* DATASET RECORDS:
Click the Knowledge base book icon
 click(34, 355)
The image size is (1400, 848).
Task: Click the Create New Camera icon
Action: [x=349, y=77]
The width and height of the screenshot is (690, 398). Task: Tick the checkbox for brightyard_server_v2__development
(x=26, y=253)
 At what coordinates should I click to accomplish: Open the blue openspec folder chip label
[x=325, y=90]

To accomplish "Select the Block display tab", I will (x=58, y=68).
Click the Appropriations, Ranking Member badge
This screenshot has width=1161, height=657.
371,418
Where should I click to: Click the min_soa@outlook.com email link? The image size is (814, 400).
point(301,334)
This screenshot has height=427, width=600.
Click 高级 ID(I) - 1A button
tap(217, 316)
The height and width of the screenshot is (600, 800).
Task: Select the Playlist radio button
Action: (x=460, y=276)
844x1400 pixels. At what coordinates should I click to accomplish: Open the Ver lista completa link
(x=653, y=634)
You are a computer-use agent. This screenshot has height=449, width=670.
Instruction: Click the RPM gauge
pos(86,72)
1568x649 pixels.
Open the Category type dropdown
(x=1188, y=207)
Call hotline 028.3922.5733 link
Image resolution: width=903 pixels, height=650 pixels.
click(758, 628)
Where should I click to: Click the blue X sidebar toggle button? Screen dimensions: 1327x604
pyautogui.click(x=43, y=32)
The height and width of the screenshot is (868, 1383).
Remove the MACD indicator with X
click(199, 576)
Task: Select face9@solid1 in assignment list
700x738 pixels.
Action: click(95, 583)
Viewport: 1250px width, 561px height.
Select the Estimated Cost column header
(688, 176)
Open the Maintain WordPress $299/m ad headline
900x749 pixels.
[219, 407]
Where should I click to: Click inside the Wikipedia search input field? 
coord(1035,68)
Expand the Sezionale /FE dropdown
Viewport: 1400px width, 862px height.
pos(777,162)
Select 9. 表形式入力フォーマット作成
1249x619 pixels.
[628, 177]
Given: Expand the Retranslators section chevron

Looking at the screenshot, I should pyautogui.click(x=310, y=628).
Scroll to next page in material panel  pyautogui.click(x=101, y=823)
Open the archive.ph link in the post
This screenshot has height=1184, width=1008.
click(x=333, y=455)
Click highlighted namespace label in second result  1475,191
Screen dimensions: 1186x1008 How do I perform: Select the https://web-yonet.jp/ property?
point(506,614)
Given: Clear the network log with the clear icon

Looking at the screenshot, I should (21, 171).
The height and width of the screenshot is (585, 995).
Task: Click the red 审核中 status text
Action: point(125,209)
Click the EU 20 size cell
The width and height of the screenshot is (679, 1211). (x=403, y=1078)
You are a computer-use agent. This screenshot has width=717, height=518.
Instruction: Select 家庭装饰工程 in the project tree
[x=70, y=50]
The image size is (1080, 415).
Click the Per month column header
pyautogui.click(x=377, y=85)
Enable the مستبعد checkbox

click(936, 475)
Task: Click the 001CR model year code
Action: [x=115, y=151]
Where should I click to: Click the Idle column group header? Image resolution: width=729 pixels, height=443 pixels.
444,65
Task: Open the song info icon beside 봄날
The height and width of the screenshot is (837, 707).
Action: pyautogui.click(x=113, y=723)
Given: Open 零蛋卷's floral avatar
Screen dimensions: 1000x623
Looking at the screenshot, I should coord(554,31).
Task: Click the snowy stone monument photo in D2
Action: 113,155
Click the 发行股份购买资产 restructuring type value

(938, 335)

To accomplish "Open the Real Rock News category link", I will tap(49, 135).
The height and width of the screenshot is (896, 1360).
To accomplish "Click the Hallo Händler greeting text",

* TASK INSTRUCTIONS:
Review the entries above and return every line where "computer" appears.

* EXERCISE ANSWER:
You are a computer-use agent. This screenshot has height=449, width=670.
You are a computer-use agent. This screenshot has width=717, height=518.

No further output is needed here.